Copy out each line below exactly as it appears.

:: Input material

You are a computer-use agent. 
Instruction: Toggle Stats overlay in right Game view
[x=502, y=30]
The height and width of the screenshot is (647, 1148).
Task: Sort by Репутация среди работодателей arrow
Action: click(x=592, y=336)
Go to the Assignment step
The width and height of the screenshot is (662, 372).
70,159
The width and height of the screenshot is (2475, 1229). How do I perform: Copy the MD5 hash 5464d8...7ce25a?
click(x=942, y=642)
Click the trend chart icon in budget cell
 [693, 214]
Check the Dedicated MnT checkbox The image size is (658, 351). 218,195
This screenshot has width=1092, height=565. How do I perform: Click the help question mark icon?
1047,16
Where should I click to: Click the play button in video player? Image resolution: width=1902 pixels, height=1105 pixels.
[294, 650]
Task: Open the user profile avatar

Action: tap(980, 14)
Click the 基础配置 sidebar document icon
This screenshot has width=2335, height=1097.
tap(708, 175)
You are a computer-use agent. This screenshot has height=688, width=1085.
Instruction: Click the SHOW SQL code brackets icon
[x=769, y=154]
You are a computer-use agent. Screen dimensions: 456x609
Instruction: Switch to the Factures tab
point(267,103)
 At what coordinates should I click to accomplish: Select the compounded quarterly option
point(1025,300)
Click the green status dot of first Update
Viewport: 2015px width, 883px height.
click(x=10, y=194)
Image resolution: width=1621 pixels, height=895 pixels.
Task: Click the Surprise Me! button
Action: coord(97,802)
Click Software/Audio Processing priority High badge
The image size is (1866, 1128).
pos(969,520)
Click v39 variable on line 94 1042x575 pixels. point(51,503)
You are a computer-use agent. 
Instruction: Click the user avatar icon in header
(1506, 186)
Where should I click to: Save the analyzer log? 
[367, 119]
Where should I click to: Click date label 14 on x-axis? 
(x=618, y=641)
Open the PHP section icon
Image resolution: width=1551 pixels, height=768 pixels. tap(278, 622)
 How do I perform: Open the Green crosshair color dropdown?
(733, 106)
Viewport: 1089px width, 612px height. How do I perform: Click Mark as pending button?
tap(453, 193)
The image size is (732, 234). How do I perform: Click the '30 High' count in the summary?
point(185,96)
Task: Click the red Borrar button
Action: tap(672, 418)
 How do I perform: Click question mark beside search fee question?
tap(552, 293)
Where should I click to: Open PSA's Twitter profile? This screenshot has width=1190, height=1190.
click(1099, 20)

::::

- _Answer below_:
You are a computer-use agent. 
Instruction: Toggle Stats overlay in right Game view
[x=502, y=30]
The height and width of the screenshot is (647, 1148).
Task: Sort by Репутация среди работодателей arrow
Action: click(x=592, y=336)
Go to the Assignment step
The width and height of the screenshot is (662, 372).
70,159
The width and height of the screenshot is (2475, 1229). How do I perform: Copy the MD5 hash 5464d8...7ce25a?
click(x=942, y=642)
Click the trend chart icon in budget cell
 [693, 214]
Check the Dedicated MnT checkbox The image size is (658, 351). 218,195
This screenshot has width=1092, height=565. How do I perform: Click the help question mark icon?
1047,16
Where should I click to: Click the play button in video player? Image resolution: width=1902 pixels, height=1105 pixels.
[294, 650]
Task: Open the user profile avatar

Action: tap(980, 14)
Click the 基础配置 sidebar document icon
This screenshot has width=2335, height=1097.
tap(708, 175)
You are a computer-use agent. This screenshot has height=688, width=1085.
Instruction: Click the SHOW SQL code brackets icon
[x=769, y=154]
You are a computer-use agent. Screen dimensions: 456x609
Instruction: Switch to the Factures tab
point(267,103)
 At what coordinates should I click to accomplish: Select the compounded quarterly option
point(1025,300)
Click the green status dot of first Update
Viewport: 2015px width, 883px height.
click(x=10, y=194)
Image resolution: width=1621 pixels, height=895 pixels.
Task: Click the Surprise Me! button
Action: coord(97,802)
Click Software/Audio Processing priority High badge
The image size is (1866, 1128).
pos(969,520)
Click v39 variable on line 94 1042x575 pixels. point(51,503)
You are a computer-use agent. 
Instruction: Click the user avatar icon in header
(1506, 186)
Where should I click to: Save the analyzer log? 
[367, 119]
Where should I click to: Click date label 14 on x-axis? 
(x=618, y=641)
Open the PHP section icon
Image resolution: width=1551 pixels, height=768 pixels. tap(278, 622)
 How do I perform: Open the Green crosshair color dropdown?
(733, 106)
Viewport: 1089px width, 612px height. How do I perform: Click Mark as pending button?
tap(453, 193)
The image size is (732, 234). How do I perform: Click the '30 High' count in the summary?
point(185,96)
Task: Click the red Borrar button
Action: tap(672, 418)
 How do I perform: Click question mark beside search fee question?
tap(552, 293)
Where should I click to: Open PSA's Twitter profile? This screenshot has width=1190, height=1190.
click(1099, 20)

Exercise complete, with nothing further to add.